> _WORKING DATA_:
+++

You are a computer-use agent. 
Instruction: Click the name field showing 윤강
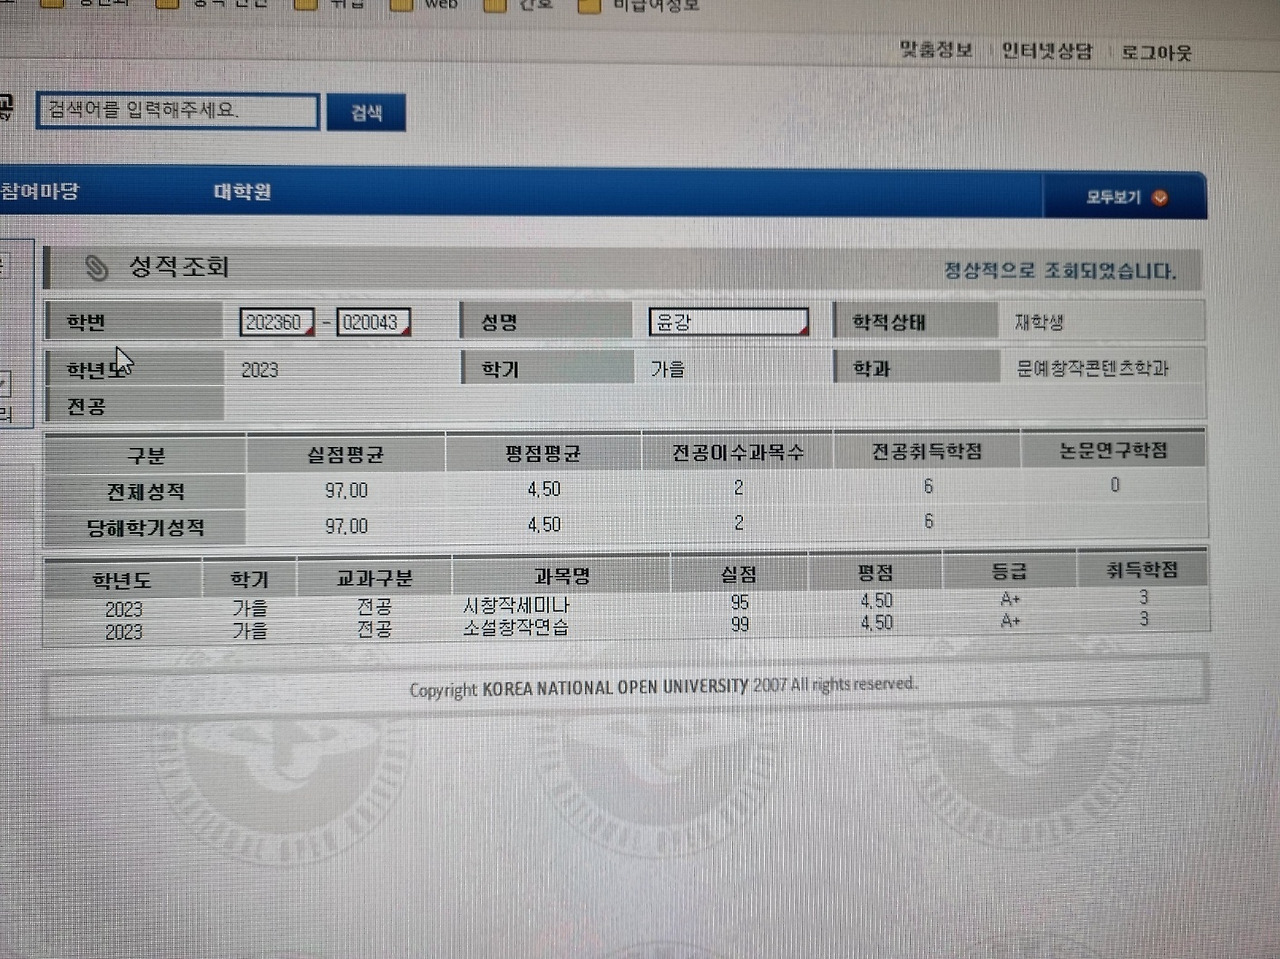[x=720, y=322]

+++

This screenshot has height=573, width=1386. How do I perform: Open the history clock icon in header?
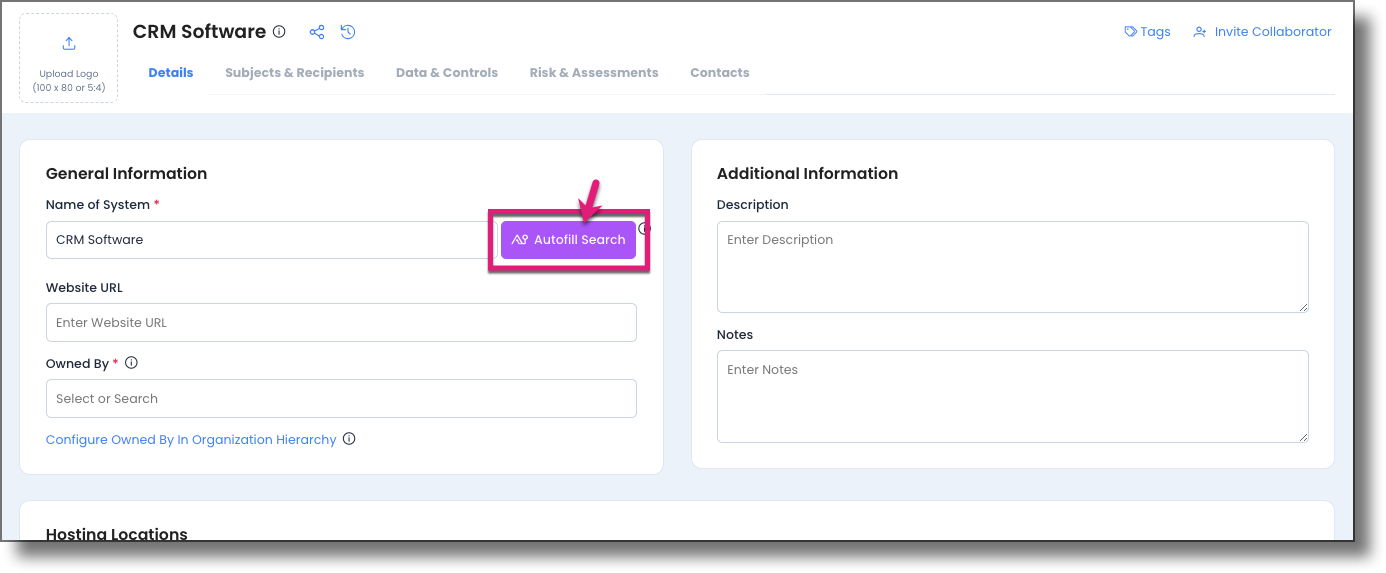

+++

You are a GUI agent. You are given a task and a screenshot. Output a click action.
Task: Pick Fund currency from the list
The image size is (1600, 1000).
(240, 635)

+++

> _TO DO_: Go through the listing above and copy each line that contains "agent".

> _ANSWER BOX_:
You are a computer-use agent. 
You are a GUI agent. You are given a task and a screenshot. Output a click action.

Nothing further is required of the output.